La sophrologie offre un cadre pour réexplorer ces valeurs, les faire émerger, les nommer à nouveau. En séance, les personnes âgées peuvent renouer avec ce qui les anime profondément, ce qui a guidé leurs choix, traversé les épreuves, ou ou éclairé leurs relations.

Lorsqu’une personne partage ses valeurs, elle ne transmet pas seulement une expérience, elle lègue un héritage de sens. C’est une manière puissante mais subtile de rester pleinement actrice de sa vie, même en apparence plus passive.
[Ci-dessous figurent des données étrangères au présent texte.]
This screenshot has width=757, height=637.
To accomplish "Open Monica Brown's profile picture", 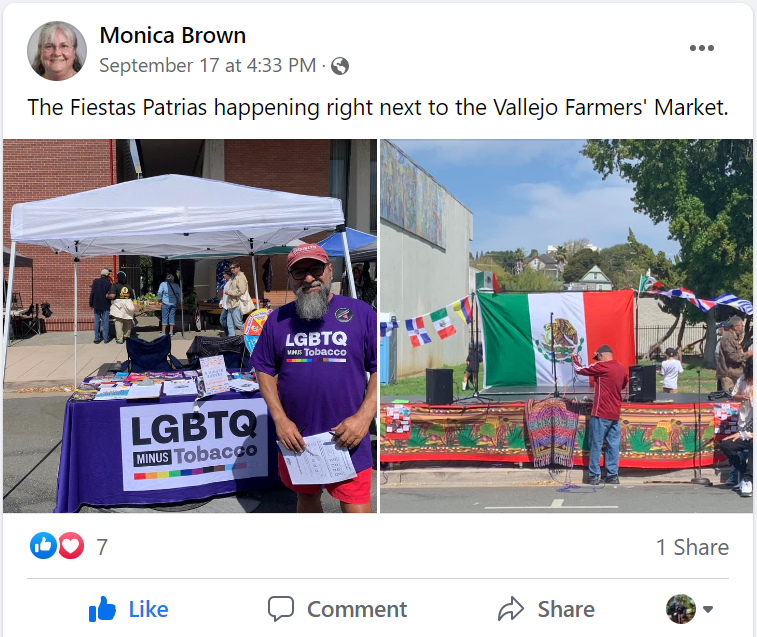I will point(57,51).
Habiter à nouveau son corps et sa vie

Il existe une réalité physiologique et émotionnelle qui démontre que le corps peut réagir par une forme de figement face à une perte.

Posture refermée, ralentissement global, respiration raccourcie, désinvestissement du mouvement. Le corps devient silencieux, voire absent. Dans ce contexte, la sophrologie intervient comme une réouverture douce et respectueuse de l’espace corporel. Pas à pas, elle invite à :

  • Retrouver sa mobilité, dans le haut du corps, les jambes…
  • Réactiver la conscience du souffle, pour libérer les tensions
  • Réhabiter son corps comme une maison encore habitable, vivante

L’intention n’est pas de « remettre en marche », mais recréer un lien, une présence, une disponibilité à ce qui est encore là.

Un retour progressif à la sensation corporelle permet aussi de restaurer un sentiment d’existence : « je sens, donc je suis ». Il aide la personne à se sentir à nouveau reliée à elle-même et au monde, même dans un contexte de vulnérabilité.

Un espace de reconquête intérieure, où la personne peut, à son rythme, reposer un pied dans le présent. Non pas en oubliant ce qui a été perdu, mais en choisissant de rester en lien avec ce qui reste de vivant.

Vivre l’impermanence avec douceur

Cynthia Fleury, philosophe et psychanaliste, développe dans les Irremplaçables (Gallimard 2015) une pensée puissante : notre société maltraite la perte parce qu’elle nie la singularité. Pour elle, apprendre à perdre, c’est affirmer la valeur irremplaçable de chaque être humain.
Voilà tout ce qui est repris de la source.